Fig. 3. Fit4Function libraries uniformly sample the production-fit space and enable more accurate functional screening and prediction.

a The distributions of the measured fitness scores are shown for 100K randomly sampled variants from the Fit4Function library versus the uniform modeling library. b The amino acid distribution by position for the variants in the Fit4Function library, production-fit distribution of the modeling library, and 240K most abundant sequences in an NNK library are shown. c The pairwise Pearson correlations among biological triplicates across functional screens (mean ± s.d.; one-tailed paired t-test, n = 5 screens; p = 0.0065) using the Fit4Function library (240K) versus an NNK library (top 240K variants) are shown. hCMEC/D3: human brain endothelial cell line, mBMVEC: primary mouse brain microvascular endothelial cells, hBMVEC: primary human brain microvascular endothelial cells, HEK293: HEK293T/17 cells. Binding and transduction are indicated by ‘b’ and ‘t’, respectively. d The measured versus predicted functional fitness (log₂ enrichment scores) for models trained on Fit4Function versus NNK library data are shown. e The replication quality (mean ± s.d.) between pairs of animals (n = 6 pairs across four animals) for the Fit4Function library biodistribution in eight tissues is shown. f The prediction performance of models trained on the in vivo biodistribution of the Fit4Function library across eight organs is shown.

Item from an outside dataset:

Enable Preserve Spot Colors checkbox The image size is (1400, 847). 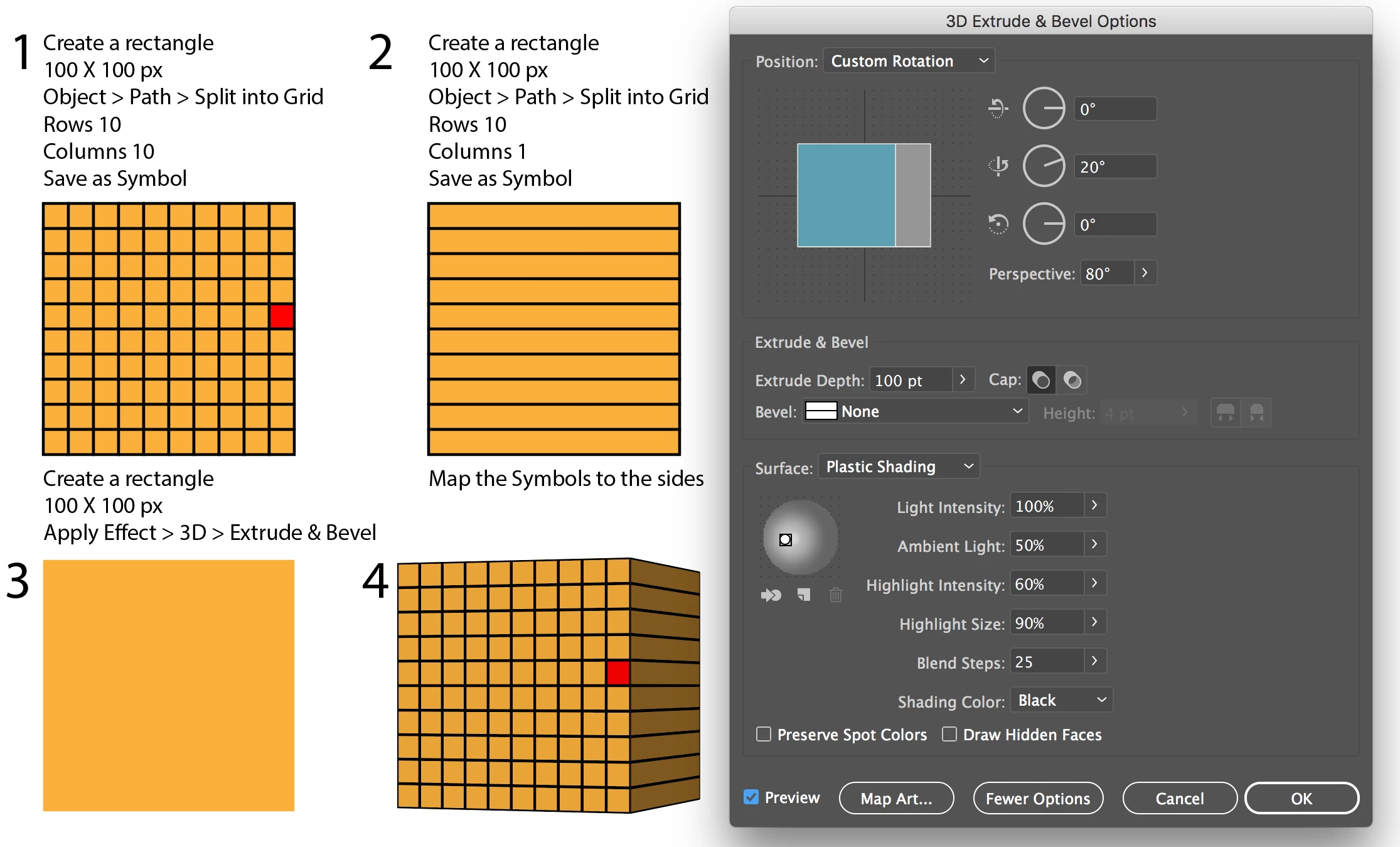click(764, 734)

Source data are provided as a Source Data file.

Fig. 4. Liver-targeted MultiFunction library design, validation in human cells and mice, and translation to macaque.

a The Pearson correlation of measured versus predicted enrichment are shown for production fitness and hepatocyte-targeting assays. b The enrichment distributions are shown across variants sampled from the Uniform, Fit4Function, Positive Control (Fit4Function variants satisfying the six conditions), and MultiFunction libraries. The histograms are density-normalized, including non-detected variants (ND). c The hit rates are shown for variants satisfying the six conditions in each listed variant set. d The on-target and off-target measurements for capsids BI151–157 and AAV9 in the MultiFunction library pool are shown as log₂ enrichments of the selected capsid (two codon replicates) as compared to AAV9 (four codon replicates). The measured enrichment was linearly normalized according to the maximum and minimum values for each assay. Individual replicates are plotted as points. The average normalized enrichments across replicates are plotted as polygon vertices. e HEPG2 and THLE-2 transduction were assessed 24 h post-transduction at 3000 vg/cell using a luciferase assay (n = 4 transduction replicates per group, mean ± s.d., ****p < 1e−4, unpaired, one-sided t-tests on log-transformed values, and Bonferroni corrected for multiple hypotheses). The measurements were normalized to AAV9. f A 100K variant Fit4Function library was injected intravenously into a cynomolgus macaque and the vector genome distribution was assessed four hours later. Variants predicted to meet all six trait conditions were highly enriched in the cynomolgus macaque liver (biodistribution). The density plot shows the distribution of variants normalized to the sum of counts for each indicated set of variants. g The fraction of the indicated MultiFunction variants enriched in the cynomolgus macaque liver (defined as at least two-fold log₂ enrichment greater than that of AAV9) are shown for each combination of predicted traits. Binding and transduction are indicated by ‘b’ and ‘t’, respectively. h The rhesus macaque liver transduction efficiency, measured by transcript levels 4-weeks post-administration, for the MultiFunction variants are shown (n = 2 rhesus macaques). Each variant was represented by two codon replicates while AAV9 was represented by three codon replicates. Source data are provided in a Source Data file.